Merz fordert in einem Brief an Brüssel Zugeständnisse für Verbrennungsautos nach 2035
Der deutsche Bundeskanzler Friedrich Merz fordert in einem Brief an die Europäische Kommission eine Überprüfung der Regeln für das geplante Verkaufsende von Neuwagen mit Verbrennungsmotoren ab 2035. Dies teilte ein deutscher Regierungssprecher mit, der bestätigte, dass der Brief am Freitag nach Brüssel geschickt werde.
Merz hatte zuvor angekündigt, die EU-Kommission aufzufordern, sich mehrere technologische Optionen im Bereich des Autoverkehrs offen zu halten. Seiner Ansicht nach sollte die EU die Branche nicht ausschließlich in Richtung Elektromobilität drängen, sondern auch die Entwicklung und Nutzung alternativer Technologien wie synthetische Kraftstoffe oder andere emissionsarme Lösungen zulassen.

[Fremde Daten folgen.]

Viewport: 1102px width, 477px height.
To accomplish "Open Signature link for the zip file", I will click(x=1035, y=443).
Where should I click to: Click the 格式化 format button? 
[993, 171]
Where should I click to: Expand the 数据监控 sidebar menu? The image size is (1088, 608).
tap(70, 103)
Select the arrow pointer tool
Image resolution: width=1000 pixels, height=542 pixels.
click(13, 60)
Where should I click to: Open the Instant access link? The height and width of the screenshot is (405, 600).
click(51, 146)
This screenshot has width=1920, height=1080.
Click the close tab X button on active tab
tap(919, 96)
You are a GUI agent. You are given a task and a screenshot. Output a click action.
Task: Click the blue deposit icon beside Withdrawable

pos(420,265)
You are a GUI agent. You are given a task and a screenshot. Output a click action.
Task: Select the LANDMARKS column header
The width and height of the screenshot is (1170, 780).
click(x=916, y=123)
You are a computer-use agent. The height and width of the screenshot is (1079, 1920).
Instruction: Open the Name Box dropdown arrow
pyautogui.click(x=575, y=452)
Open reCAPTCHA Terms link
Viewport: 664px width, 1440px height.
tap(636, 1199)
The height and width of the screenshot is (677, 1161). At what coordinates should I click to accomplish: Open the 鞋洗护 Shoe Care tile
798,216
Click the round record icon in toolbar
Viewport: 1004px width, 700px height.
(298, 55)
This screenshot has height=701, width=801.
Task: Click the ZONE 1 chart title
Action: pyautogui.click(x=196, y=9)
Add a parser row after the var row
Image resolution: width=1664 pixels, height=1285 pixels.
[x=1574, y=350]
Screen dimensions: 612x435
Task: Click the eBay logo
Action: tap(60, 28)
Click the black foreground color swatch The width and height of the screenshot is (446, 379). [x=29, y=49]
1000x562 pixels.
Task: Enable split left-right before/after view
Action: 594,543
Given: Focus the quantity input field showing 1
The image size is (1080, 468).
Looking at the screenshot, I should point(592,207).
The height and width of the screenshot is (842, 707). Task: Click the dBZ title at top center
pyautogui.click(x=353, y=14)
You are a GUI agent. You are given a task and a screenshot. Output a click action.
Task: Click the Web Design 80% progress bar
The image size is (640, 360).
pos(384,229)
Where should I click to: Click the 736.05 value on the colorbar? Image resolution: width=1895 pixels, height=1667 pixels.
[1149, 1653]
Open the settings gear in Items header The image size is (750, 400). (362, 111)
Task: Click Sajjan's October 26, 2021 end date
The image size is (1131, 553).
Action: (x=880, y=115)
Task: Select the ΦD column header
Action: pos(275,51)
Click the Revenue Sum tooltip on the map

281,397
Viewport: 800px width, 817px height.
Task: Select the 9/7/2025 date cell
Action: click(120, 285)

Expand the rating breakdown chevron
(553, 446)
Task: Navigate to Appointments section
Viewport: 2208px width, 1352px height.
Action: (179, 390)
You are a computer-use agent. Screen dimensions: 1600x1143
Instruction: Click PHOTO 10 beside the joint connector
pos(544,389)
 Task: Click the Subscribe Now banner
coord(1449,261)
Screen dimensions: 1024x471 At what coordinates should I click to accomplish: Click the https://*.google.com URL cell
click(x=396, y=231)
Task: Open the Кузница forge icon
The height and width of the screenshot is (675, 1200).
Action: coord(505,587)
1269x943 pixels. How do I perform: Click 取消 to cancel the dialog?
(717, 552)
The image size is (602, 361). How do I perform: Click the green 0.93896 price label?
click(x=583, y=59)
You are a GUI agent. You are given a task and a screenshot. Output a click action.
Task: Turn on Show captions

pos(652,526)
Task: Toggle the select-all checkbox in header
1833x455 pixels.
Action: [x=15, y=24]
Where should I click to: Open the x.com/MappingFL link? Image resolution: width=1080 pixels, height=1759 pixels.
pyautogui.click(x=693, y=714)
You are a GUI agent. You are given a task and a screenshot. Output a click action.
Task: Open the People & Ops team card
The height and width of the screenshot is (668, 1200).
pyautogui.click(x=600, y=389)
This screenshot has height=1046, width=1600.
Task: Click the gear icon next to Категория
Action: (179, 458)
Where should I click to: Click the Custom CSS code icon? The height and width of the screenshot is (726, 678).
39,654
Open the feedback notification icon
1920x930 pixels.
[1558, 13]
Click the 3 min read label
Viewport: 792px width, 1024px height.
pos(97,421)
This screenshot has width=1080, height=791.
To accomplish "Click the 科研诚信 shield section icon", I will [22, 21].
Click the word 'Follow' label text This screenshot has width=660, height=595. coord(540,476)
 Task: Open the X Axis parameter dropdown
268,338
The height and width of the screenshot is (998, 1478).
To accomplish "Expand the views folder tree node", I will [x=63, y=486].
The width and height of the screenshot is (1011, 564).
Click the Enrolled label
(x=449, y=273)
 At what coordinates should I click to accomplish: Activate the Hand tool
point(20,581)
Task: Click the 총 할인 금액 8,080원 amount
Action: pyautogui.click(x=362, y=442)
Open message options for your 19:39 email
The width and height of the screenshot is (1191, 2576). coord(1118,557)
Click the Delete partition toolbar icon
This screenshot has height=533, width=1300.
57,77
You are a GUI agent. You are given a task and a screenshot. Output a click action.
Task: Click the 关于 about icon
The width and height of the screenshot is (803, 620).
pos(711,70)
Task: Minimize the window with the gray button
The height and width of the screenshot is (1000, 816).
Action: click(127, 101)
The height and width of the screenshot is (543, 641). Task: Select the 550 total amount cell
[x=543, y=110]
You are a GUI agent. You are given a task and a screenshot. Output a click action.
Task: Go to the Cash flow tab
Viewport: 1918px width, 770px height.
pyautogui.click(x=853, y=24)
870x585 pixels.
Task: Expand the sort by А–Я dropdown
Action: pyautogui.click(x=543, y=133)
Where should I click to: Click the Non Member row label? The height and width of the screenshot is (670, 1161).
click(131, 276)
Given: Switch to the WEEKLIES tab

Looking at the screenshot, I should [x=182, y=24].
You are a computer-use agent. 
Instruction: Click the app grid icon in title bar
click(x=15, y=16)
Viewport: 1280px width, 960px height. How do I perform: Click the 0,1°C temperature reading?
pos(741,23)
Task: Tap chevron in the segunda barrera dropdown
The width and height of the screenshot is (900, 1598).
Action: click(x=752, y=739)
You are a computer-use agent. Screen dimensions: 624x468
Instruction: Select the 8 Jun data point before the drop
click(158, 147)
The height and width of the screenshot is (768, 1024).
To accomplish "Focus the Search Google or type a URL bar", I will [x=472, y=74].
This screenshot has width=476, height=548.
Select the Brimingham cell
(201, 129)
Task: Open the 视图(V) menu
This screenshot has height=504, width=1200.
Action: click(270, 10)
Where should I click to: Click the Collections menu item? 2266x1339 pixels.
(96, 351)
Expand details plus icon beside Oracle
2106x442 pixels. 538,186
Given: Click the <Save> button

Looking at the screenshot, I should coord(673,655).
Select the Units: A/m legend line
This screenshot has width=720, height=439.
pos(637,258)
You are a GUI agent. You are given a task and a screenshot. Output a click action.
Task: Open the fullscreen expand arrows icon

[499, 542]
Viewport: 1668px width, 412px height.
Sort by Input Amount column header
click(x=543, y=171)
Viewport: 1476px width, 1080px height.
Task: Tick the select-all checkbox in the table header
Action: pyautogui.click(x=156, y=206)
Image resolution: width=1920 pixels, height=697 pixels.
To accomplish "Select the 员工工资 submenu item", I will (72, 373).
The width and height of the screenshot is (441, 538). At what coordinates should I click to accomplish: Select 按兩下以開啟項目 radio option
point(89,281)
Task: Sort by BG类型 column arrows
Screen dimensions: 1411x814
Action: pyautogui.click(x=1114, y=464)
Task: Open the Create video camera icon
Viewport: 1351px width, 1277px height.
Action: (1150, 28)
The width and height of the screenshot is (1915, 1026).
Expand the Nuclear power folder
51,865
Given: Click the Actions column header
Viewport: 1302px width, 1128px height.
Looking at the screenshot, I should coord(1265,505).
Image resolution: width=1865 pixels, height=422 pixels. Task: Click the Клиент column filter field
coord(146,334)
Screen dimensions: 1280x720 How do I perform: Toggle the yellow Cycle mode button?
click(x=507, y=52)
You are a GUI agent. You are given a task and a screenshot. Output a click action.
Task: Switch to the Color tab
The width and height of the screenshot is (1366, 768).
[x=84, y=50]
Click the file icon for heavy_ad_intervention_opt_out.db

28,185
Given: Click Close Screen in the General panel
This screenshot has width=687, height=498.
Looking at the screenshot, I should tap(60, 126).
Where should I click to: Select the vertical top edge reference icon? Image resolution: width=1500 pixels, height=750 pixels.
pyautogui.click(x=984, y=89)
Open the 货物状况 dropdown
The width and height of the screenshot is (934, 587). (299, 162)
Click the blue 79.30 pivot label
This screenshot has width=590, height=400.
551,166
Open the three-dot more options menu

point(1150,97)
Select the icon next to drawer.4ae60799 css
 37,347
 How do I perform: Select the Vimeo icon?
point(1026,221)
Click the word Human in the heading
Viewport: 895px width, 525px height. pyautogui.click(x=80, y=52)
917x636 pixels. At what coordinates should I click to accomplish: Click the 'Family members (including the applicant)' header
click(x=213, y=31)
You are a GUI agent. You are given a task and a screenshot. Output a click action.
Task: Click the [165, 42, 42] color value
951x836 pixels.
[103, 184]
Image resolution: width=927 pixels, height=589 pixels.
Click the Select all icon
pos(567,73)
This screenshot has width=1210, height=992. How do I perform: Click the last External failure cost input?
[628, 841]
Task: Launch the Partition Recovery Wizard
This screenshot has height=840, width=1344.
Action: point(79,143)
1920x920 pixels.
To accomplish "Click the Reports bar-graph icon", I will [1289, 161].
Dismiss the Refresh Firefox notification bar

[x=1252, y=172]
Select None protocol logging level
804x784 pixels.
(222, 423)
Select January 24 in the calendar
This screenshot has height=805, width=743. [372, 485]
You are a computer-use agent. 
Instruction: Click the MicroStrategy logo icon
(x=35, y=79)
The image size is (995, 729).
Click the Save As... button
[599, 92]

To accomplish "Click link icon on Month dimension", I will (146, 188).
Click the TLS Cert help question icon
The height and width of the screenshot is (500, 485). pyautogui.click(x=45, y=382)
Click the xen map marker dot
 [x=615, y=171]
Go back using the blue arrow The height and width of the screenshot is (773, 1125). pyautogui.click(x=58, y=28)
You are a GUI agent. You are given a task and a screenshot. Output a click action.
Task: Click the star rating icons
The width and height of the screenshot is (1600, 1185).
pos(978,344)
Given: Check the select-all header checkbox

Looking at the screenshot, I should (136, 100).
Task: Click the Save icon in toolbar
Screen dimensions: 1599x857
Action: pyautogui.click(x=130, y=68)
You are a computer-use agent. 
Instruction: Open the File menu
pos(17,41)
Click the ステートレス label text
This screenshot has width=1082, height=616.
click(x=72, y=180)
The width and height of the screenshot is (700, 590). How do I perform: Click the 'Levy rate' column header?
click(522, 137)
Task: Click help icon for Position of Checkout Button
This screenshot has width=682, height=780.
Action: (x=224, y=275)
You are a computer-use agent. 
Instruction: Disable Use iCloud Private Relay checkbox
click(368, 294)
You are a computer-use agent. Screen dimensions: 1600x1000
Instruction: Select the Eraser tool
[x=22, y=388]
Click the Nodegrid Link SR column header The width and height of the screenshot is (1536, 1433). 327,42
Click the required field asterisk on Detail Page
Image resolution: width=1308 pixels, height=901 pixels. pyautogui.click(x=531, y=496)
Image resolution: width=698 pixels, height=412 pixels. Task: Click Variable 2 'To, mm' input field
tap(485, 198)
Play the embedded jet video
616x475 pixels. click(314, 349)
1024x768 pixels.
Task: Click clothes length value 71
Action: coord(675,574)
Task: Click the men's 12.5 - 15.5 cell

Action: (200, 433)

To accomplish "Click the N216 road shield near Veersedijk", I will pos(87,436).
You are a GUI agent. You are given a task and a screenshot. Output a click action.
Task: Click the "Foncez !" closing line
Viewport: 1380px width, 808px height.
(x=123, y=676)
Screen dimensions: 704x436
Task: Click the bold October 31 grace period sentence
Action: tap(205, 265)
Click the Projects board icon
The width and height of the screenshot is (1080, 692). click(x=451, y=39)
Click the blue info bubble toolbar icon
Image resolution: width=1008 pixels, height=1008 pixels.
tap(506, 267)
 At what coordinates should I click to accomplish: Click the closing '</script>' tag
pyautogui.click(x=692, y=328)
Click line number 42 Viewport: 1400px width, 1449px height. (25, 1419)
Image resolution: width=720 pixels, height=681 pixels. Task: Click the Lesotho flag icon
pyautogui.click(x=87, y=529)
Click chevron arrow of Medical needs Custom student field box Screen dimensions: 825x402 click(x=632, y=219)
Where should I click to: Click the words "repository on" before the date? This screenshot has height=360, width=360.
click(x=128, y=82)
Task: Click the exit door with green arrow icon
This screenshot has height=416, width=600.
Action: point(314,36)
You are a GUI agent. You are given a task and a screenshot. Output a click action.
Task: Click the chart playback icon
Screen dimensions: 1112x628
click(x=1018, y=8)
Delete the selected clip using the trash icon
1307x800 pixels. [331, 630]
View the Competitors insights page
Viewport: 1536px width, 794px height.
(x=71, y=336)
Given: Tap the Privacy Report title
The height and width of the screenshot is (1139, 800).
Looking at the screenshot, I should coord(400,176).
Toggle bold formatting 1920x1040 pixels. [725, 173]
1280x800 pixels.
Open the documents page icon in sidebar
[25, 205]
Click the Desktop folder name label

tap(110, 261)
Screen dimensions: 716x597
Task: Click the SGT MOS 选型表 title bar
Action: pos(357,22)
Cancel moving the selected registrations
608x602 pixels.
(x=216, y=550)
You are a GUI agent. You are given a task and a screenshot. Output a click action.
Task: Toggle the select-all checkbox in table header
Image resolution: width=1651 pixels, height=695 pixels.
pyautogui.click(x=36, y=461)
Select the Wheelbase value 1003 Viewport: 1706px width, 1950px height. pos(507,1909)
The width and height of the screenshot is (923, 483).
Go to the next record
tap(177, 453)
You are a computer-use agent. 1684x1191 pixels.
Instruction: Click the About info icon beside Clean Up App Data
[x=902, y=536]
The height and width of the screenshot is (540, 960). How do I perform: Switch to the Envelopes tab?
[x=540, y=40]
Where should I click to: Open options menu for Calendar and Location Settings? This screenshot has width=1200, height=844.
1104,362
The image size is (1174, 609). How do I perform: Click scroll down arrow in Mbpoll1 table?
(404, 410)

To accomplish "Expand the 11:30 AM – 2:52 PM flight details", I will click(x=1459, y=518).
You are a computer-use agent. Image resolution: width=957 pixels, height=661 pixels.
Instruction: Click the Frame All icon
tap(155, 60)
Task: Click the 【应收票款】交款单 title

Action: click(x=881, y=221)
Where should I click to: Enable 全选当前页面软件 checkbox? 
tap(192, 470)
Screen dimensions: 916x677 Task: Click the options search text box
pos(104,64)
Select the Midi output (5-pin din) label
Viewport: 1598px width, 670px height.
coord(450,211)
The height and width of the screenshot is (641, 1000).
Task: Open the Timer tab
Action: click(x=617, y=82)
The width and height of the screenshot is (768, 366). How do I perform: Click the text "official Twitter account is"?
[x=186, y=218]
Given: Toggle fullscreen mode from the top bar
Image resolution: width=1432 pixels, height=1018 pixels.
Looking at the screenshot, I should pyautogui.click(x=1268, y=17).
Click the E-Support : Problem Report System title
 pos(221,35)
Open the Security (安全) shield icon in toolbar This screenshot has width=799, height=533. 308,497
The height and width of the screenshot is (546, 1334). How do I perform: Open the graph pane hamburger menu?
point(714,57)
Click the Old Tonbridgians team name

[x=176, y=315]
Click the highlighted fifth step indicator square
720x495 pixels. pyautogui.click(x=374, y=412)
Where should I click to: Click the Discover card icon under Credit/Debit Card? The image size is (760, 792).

Der Bundeskanzler argumentiert, dass die Automobilindustrie langfristige Stabilität und Flexibilität braucht, insbesondere in einer Zeit des starken globalen Wettbewerbs. Laut Merz sollte die EU nach Lösungen suchen, die Innovationen fördern, Arbeitsplätze nicht gefährden und gleichzeitig zur Erreichung der Klimaziele beitragen.